Save This Sheet Pan Fajita Bowl is a testament to how simple ingredients and a single pan can create a feast full of depth and character. Enjoy a nutritious dinner that fits perfectly into a healthy lifestyle without sacrificing any of the classic Tex-Mex flavors you love.
Recipe FAQs
- → Can I make this vegetarian?
Absolutely. Replace the chicken with portobello mushroom strips or extra-firm tofu cut into similar-sized pieces. Both absorb the fajita seasoning beautifully and provide satisfying texture.
- → How do I store leftovers?
Store the roasted chicken and vegetables in an airtight container in the refrigerator for up to 4 days. Keep the rice and toppings separate. Reheat in the oven at 180°C (350°F) for 10-15 minutes or in the microwave until warmed through.
- → Can I meal prep this bowl?
Yes, this is excellent for meal prep. Cook a batch on Sunday and portion into containers with your chosen base. Add fresh toppings like avocado and cilantro just before eating for the best texture and flavor.

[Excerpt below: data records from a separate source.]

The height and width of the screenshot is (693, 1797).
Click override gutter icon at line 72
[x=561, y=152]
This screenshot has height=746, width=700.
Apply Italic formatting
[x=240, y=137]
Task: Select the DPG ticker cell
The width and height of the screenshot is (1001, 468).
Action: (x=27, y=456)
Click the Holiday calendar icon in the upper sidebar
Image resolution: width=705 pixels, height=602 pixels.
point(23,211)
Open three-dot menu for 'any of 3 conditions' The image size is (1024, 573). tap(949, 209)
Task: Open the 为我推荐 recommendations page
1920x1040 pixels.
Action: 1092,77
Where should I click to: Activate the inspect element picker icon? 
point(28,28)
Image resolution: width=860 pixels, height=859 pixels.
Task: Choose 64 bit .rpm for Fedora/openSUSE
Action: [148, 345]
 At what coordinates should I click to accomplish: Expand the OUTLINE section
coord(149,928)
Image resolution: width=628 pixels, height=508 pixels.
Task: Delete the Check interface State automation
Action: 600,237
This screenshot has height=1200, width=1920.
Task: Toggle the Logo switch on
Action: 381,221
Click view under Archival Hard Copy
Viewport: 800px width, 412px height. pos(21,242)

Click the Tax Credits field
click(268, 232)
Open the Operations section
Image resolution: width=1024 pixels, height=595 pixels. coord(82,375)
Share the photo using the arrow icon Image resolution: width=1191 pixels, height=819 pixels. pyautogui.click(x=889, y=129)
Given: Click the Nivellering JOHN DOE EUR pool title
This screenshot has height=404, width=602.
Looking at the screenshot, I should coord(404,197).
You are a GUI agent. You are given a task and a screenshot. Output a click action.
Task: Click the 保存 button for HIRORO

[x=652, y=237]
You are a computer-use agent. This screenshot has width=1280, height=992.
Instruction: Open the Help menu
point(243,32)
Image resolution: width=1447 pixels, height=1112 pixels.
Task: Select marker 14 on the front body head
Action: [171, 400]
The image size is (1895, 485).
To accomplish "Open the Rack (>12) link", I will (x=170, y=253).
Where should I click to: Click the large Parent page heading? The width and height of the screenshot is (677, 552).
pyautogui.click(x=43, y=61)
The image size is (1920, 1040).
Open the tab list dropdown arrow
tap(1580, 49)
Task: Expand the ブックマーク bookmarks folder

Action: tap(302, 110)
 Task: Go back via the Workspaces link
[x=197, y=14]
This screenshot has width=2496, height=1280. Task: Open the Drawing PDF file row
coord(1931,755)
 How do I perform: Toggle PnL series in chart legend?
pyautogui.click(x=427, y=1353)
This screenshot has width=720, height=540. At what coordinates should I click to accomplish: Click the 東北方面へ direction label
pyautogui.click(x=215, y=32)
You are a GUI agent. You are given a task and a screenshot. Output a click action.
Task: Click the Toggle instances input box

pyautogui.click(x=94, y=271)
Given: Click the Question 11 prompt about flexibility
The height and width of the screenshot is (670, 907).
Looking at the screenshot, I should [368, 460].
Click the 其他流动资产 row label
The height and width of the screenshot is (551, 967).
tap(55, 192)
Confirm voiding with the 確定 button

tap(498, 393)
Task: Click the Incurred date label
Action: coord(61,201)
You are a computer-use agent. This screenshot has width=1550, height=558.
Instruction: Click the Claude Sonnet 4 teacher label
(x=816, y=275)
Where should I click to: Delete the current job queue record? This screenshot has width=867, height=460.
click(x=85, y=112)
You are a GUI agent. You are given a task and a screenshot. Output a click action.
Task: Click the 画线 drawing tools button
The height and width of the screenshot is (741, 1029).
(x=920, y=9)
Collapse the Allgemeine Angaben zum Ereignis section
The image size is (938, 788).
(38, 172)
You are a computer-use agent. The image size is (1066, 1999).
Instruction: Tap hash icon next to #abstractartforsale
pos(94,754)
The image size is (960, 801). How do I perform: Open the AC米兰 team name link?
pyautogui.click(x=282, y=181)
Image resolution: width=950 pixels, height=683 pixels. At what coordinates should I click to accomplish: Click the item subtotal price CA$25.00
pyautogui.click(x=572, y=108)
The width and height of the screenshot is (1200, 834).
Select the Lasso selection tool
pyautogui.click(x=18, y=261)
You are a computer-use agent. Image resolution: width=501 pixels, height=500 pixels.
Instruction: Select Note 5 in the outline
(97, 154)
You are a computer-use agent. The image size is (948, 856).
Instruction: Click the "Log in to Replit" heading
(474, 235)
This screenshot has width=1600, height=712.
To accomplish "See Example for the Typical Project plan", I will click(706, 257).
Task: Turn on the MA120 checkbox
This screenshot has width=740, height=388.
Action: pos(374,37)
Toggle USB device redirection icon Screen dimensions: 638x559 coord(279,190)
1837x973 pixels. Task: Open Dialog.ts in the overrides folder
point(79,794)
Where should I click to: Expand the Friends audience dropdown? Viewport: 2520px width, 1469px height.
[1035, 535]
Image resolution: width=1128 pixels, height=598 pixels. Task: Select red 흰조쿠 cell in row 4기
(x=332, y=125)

- → What other vegetables work well?
Beyond bell peppers and onions, try adding corn kernels, black beans, or sliced mushrooms during the last 10 minutes of roasting. These add extra nutrition and delicious Tex-Mex flair to your bowl.
- → Is this suitable for gluten-free diets?
Yes, when served over cauliflower rice and without optional toppings containing gluten, this bowl is naturally gluten-free. Always check your seasoning blends to ensure they're certified gluten-free if you have celiac disease or severe sensitivity.
- → Can I adjust the spice level?
Certainly. Reduce or omit the cayenne pepper for a milder version, or add extra chili powder and a pinch of cayenne if you prefer more heat. You can also serve with hot sauce on the side for individual customization.